Task T5156 was marked as duplicate of this in 2010 (T5156#74974). However, that task was proposing to allow thead and tbody in wikitext, the same way we also allow <table>, <tr> and <td> already. Thus essentially opt-ing out of our own wikitext syntax.

That proposal was merged into here, where the conversation has mainly revolved around what custom syntax to use. I propose to shelf that in favour of doing what Brion proposed there in 2009 already:

In T5156#74956, @brion wrote:

We could toss thead, tbody, and tfoot into the table whitelist in Sanitizer::removeHTMLtags... to do it right one would need to expend extra effort to ensure nesting is correct, though. (Or else leave it to Tidy...)

And later by others at T26274: Allow Sanitizer to process tbody.

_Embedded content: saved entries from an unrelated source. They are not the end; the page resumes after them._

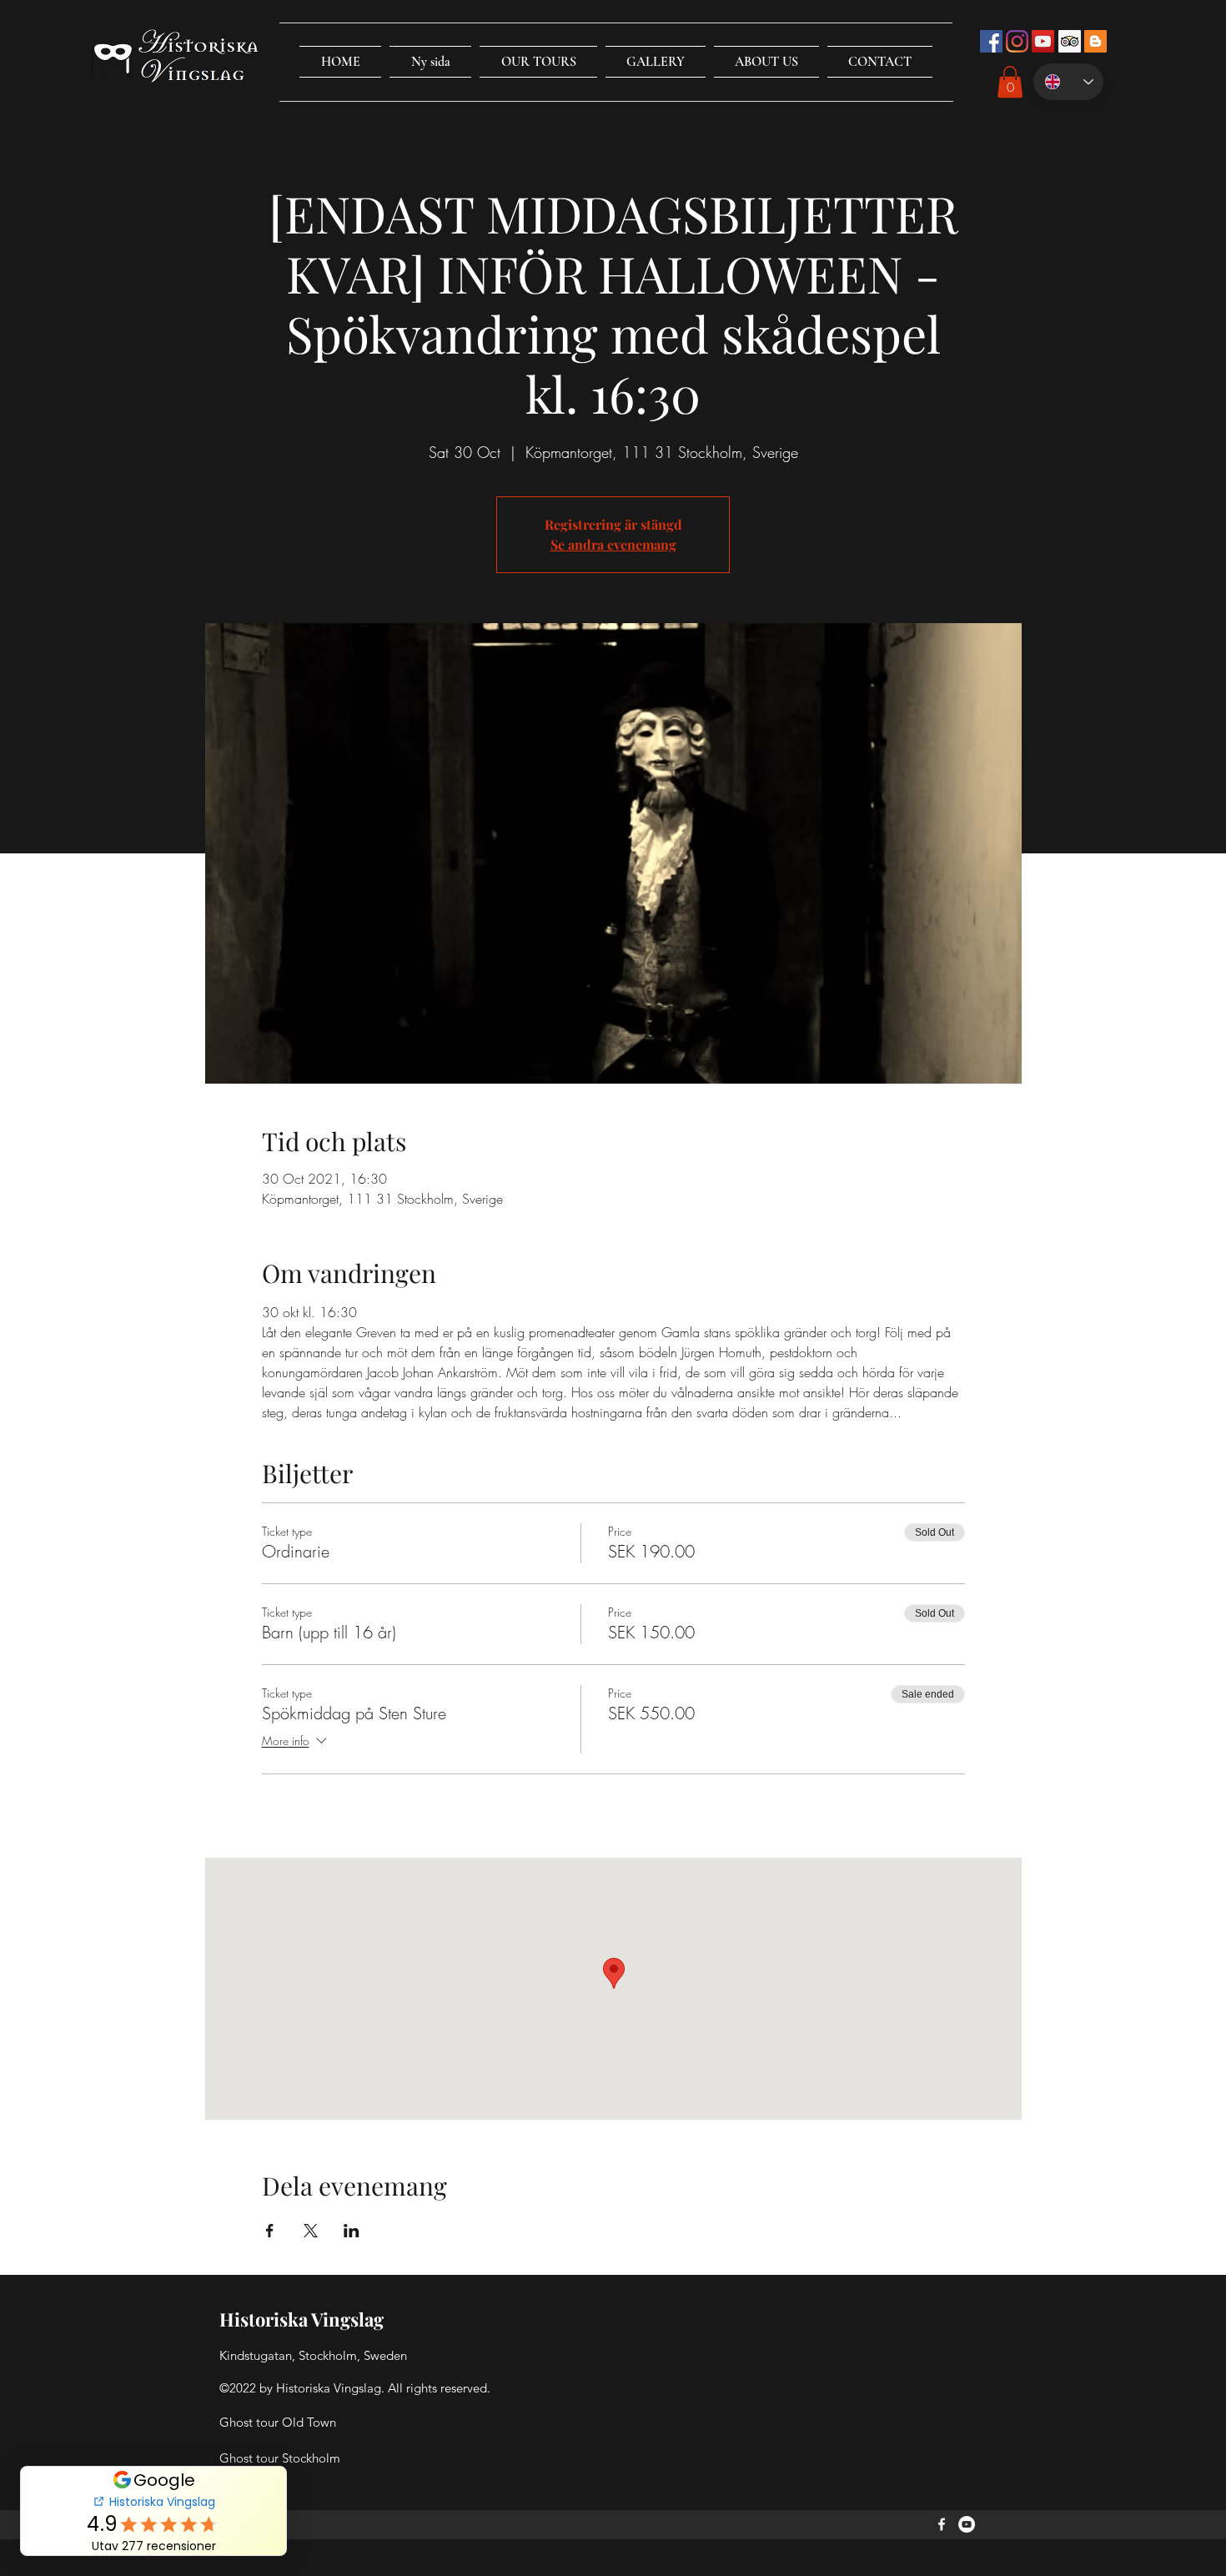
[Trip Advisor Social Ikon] (1069, 41)
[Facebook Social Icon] (991, 41)
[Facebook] (941, 2524)
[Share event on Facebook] (270, 2230)
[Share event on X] (311, 2230)
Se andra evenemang (613, 544)
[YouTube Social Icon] (1043, 41)
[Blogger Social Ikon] (1095, 41)
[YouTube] (966, 2524)
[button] (538, 62)
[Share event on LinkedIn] (351, 2230)
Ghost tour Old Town (277, 2422)
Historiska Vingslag (301, 2319)
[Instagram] (1017, 41)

I think a custom syntax might have merit, but there's all sorts of compatibility and usability things to keep in mind there. Either way, we would need to allow it in the Sanitizer, and for use in complex templates we'd want the HTML-like syntax to have feature parity, so I propose to first cut through this and unlock the primitive. Then the conversation about custom syntax can continue at its own pace as an improvement, rather than as a blocker. (possibly on a separate task, or we can unmerge them and re-open T5156 and address that first).

Jdlrobson raised the priority of this task from Low to Medium.Oct 26 2022, 8:14 PM
Jdlrobson added a subscriber: Jdlrobson.

Hi @cscott this is now causing some issues in desktop improvements as certain articles use sticky positioning for th rows (more background in T289817#8225410). Vector would like to offet the thead instead. How can we make using thead in templates possible?

We cannot make syntax changes right now. We should probably have a conversation to see how we can move this forward. @JMcLeod_WMF, can you please handle this?

In T6740#90295, @cscott wrote:

A related use case: allows Parsoid to handle arbitrary table markup in WTS phase.

Although my proposal (for the record) would be *not* to add new pipes-and-punctuation markup for <thead> <tfoot> etc, but instead to just allow them to be generated by literal HTML embedded in wikitext, eg https://en.wikipedia.org/wiki/Help:Table#Other_table_syntax

Once your table is sufficiently complicated, it's probably best to use literal HTML, IMO. But we still need to permit thead/tfoot/colgroup etc in literal HTML within wikitext.

Re-upping my suggestion from 8 years ago.

And in an effort to scope this task, the desktop refresh work AFAICT *only* wants to be able to put the <TH> cells inside a <THEAD>. This could be a stop gap hack eg in the sanitizer ( look for table first row containing only TH, wrap it in THEAD), we don't necessarily need to boil the ocean all at once.

Technically, I think they'd want what tablesorter does. Find the first TR rows that only contain headercells and put those rows inside thead.
https://github.com/wikimedia/mediawiki/blob/master/resources/src/jquery.tablesorter/jquery.tablesorter.js#L277

@cscott, @ssastry and myself met to talk about this. We agree this is a missing feature in wikitext syntax and want to put this on the parser roadmap.

Fixing this in the legacy parser is likely to be risky and we don't think theres a quick solution here, right now.
For the sticky header bug, I'll create a new ticket referencing this one to explore short term workarounds.